_Problem to solve_
The data below holds a line containing "Task: Select the 速度(S) radio option" and a line containing "Where should I"; please quote exactly those two lines and every line between them, and nothing else.

_Material for the task_
....

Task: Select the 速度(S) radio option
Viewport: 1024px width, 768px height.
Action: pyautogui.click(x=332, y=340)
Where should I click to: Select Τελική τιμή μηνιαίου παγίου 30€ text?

....

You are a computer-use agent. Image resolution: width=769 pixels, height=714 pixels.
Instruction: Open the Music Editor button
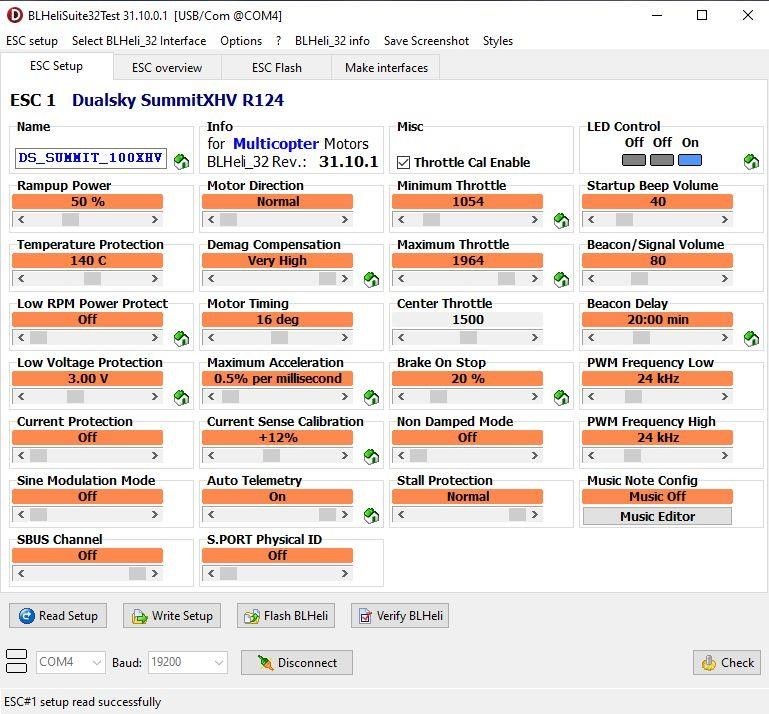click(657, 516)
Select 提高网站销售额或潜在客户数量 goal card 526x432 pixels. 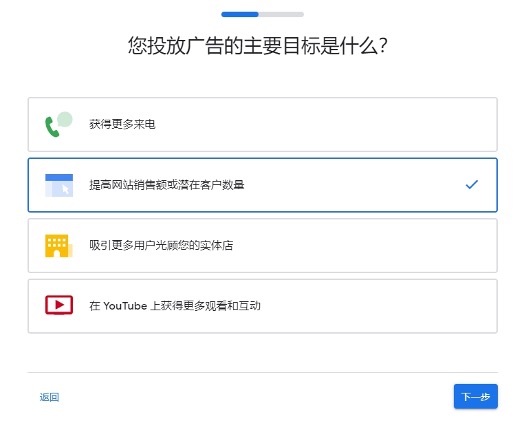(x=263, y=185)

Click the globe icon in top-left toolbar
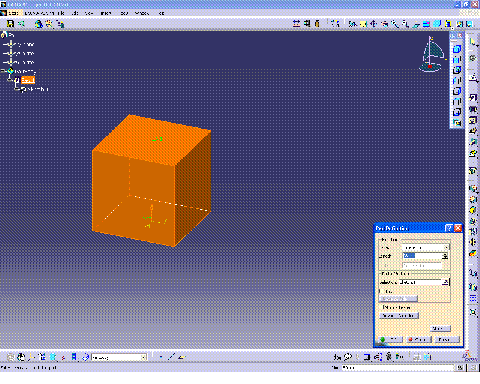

....

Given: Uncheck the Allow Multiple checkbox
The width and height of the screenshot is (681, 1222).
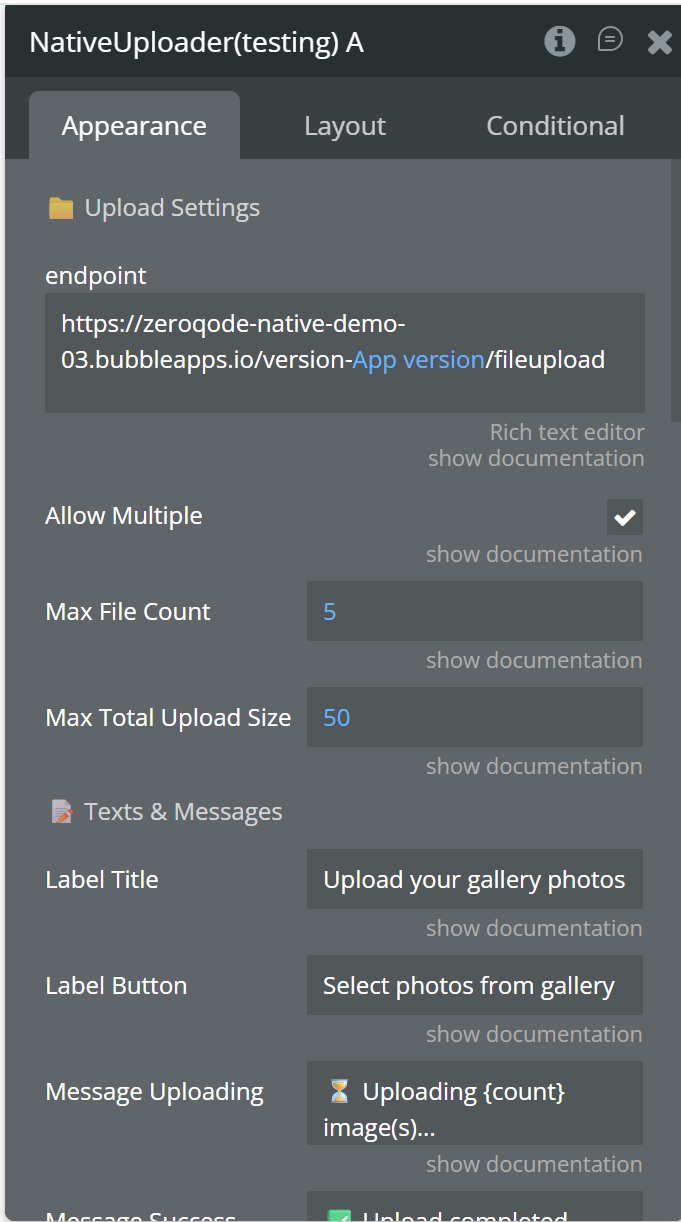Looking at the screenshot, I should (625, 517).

....

_Written reply_
Task: Select the 速度(S) radio option
Viewport: 1024px width, 768px height.
Action: pyautogui.click(x=332, y=340)
Where should I click to: Select Τελική τιμή μηνιαίου παγίου 30€ text?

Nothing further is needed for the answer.